--- SOURCE EXTRACT ---

When a Loved One Dies With Multiple Wills

Why Some People Might Have Multiple Wills

Under ideal circumstances, an estate plan should be coherent, consistent, and avoid ambiguity. However, some people might believe it necessary to create more than one will.

Why Someone Creates More Than One Will

  • They have properties in other states or countries. A will is meant to account for and disburse property in a particular state. While a will written in Louisiana could be enforced in another state, this could necessitate initiating succession proceedings in different jurisdictions. Some people might create separate wills in an attempt to simplify probate proceedings between different courts.
  • They wish to minimize estate taxes. An individual who owns property in another state or foreign country might try to circumvent or diminish their beneficiaries’ expected tax obligations by probating high-value assets in a more tax-favorable setting. However, anyone seeking to alleviate taxes should consult an estate planning professional, as concurrent proceedings could actually result in steep financial penalties.
  • They need to alter an existing will. If someone wants to alter an existing will, they might create a codicil to amend its terms. The testator could also create an entirely new will altogether. However, codicils can create complications in succession, and a new will must still be valid under Louisiana law to be recognized by a probate court.

The Succession Risks of Multiple Wills in Louisiana

If your loved one died with multiple wills and failed to leave clear-cut instructions as to their intent, the estate could be driven into conflict.

Potential Problems Caused by Multiple, Unresolved Louisiana Wills

  • Confusion. If the deceased person wrote multiple wills but did not make any effort to revoke the previous wills, their loved ones may be unsure which will should be considered valid and submitted to the parish probate court.
  • Legal complications. When the estate executor cannot determine which will is legally valid, they could be required to submit a copy of each will to the succession court. The probate clerk or the probate judge may have to order a special hearing to assess each document. Even if the designated heirs do not wish to contest the provisions of any of the estate planning documents, the estate must still bear the financial burden of additional judicial processing.

---

PROBLEM 1:
In the article on multiple wills, what might someone create to amend the terms of an existing will?
PROBLEM 2:
In the article on multiple wills, replace "Louisiana" with "Texas" in the passage that begins at the words "Why Someone Creates" and stops after "between different courts.".
The material after this point comes from a separate source.

--- DATA SHOWN ---

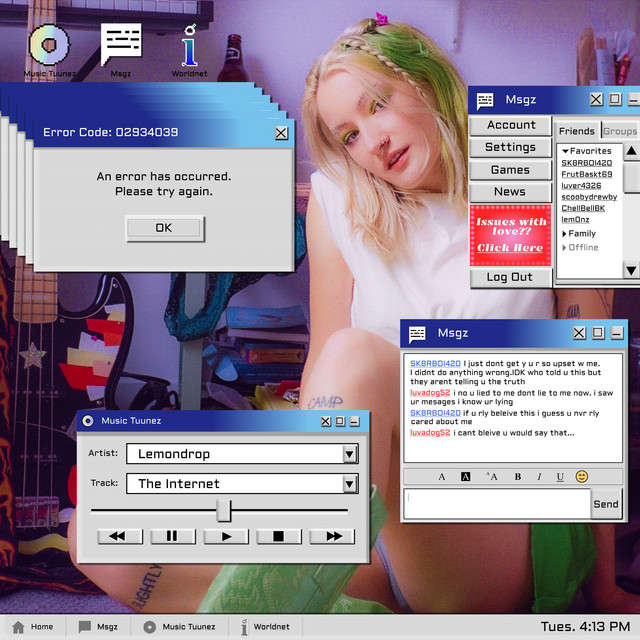Toggle italic text formatting in chat
Screen dimensions: 640x640
pyautogui.click(x=539, y=477)
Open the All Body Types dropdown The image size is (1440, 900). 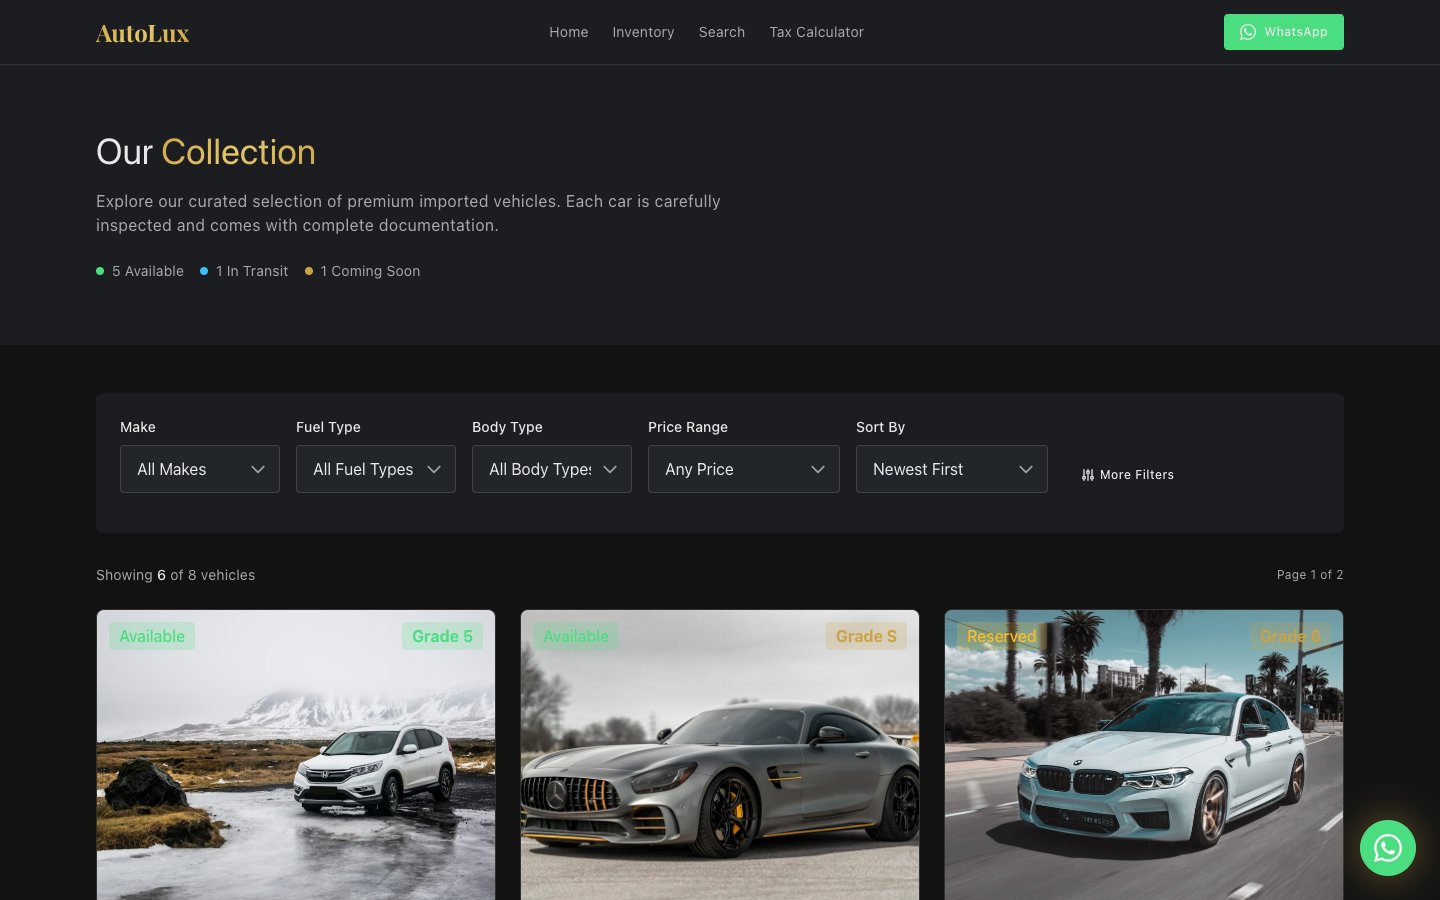pyautogui.click(x=552, y=469)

---

CORRECT RESPONSE 1:
A codicil.

CORRECT RESPONSE 2:
Why Someone Creates More Than One Will

  • They have properties in other states or countries. A will is meant to account for and disburse property in a particular state. While a will written in Texas could be enforced in another state, this could necessitate initiating succession proceedings in different jurisdictions. Some people might create separate wills in an attempt to simplify probate proceedings between different courts.